Pagamenti più rapidi
Le misure in materia di liquidazione dei trattamenti di fine rapporto nel pubblico impiego sono contenute nell’articolo 44 della prima bozza della legge di Bilancio. La riduzione dei tempi di pagamento da 12 a 9 mesi «avrà effetto dal 1° gennaio 2027 e con riferimento ai soggetti che maturano i requisiti per il pensionamento a decorrere dalla predetta data», si legge nella manovra. Il pagamento rateizzato e differito del Tfs agli statali è una ferita aperta per il pubblico impiego. Quando questa modalità di pagamento venne introdotta, ormai più di 15 anni fa, per mettere al sicuro i conti pubblici, fu presentata come una disposizione di carattere temporaneo. Insomma, agli statali venne detto che si trattava di un sacrifico passeggero. Non è andata proprio così.
La sentenza
Nel 2023 la Consulta aveva chiesto al parlamento di intervenire per riallineare i tempi di pagamento del Tfs nel pubblico con quelli del privato, dove il versamento è praticamente immediato. Con la riduzione dei tempi di pagamento previsto dalla manovra 2026 il governo fa un primo passo in questa direzione.

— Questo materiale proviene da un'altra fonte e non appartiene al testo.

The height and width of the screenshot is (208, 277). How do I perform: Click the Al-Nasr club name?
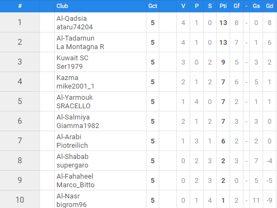(x=68, y=196)
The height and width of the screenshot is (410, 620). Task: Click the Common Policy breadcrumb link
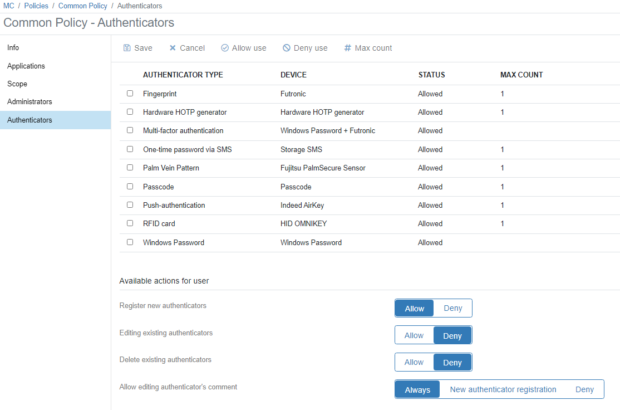(x=82, y=6)
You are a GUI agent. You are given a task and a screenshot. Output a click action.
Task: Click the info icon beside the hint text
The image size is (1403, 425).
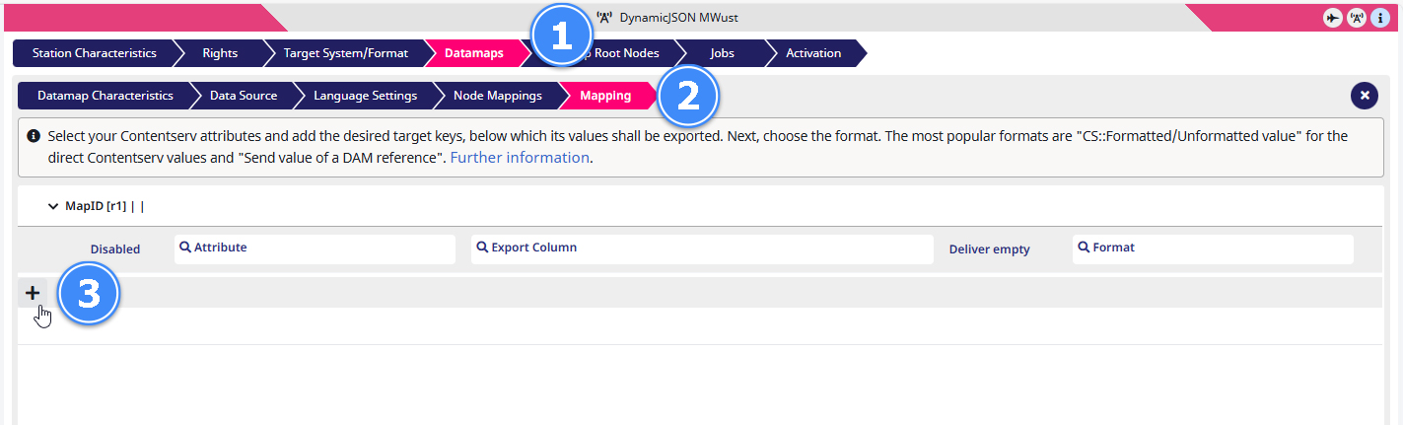tap(34, 136)
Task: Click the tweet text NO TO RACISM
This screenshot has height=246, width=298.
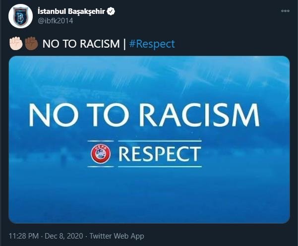Action: (x=81, y=44)
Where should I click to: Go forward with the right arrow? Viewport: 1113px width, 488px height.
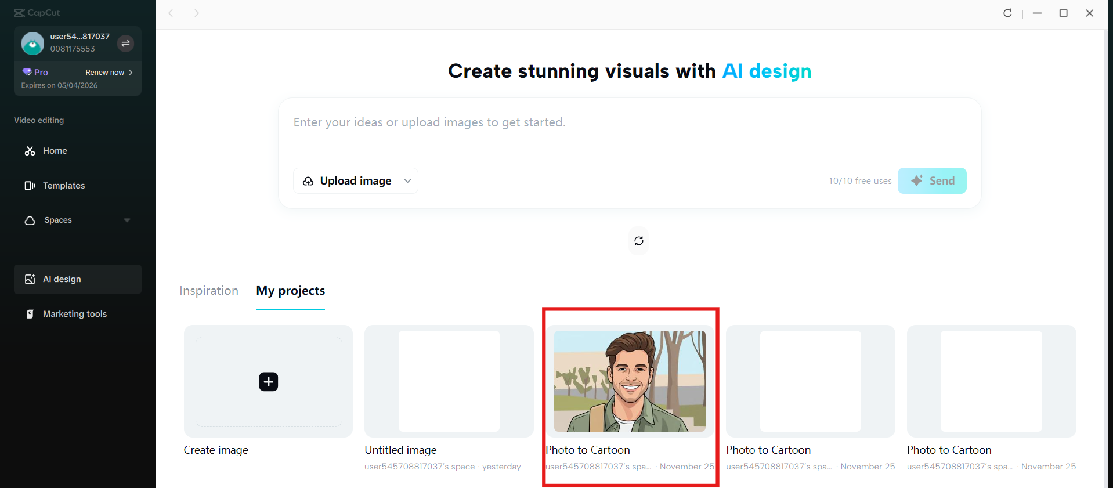pyautogui.click(x=197, y=13)
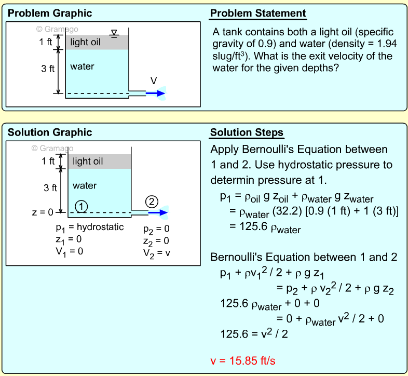
Task: Click the V2 = v label
Action: coord(156,253)
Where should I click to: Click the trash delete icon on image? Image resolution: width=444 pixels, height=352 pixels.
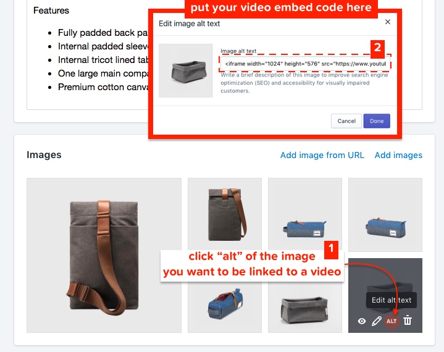coord(408,321)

Il Consiglio di indirizzo e vigilanza dell’Inps, nella relazione programmatica 2026-2028, aveva auspicato un intervento di questo tipo: «Va data attuazione ai dettati della Corte Costituzionale che con sentenza n. 130/2023 ha invitato il legislatore a superare la disciplina sul differimento della liquidazione del Tfs ai dipendenti della Pubblica amministrazione, la quale seppur giustificabile temporaneamente a fini di contenimento della spesa pubblica risulterebbe contraria all’art. 3 della Costituzione nel caso in cui diventasse permanente».
L’anticipo in banca
Per accelerare i tempi di pagamento della liquidazione agli statali occorre adesso assumere nuovo personale all’Inps. «Bisogna intervenire sull’assetto organizzativo – si legge sempre nella relazione che il Civ dell’istituto di previdenza ha presentato prima dell’estate – e sulla dotazione organica degli uffici sia a livello centrale che territoriale, per addivenire ad una contrazione dei tempi di erogazione dei trattamenti di fine servizio e fine rapporto». Resta confermata la possibilità di rivolgersi alle banche convenzionate per ottenere un anticipo del Tfs fino a 45mila euro a un tasso di interesse agevolato, frutto della somma del rendistato e dello spread. Attualmente su questi prestiti viene applicato in banca un tasso che si aggira attorno al 3-4%, mentre 5 anni fa l’asticella si posizionava all’un per cento.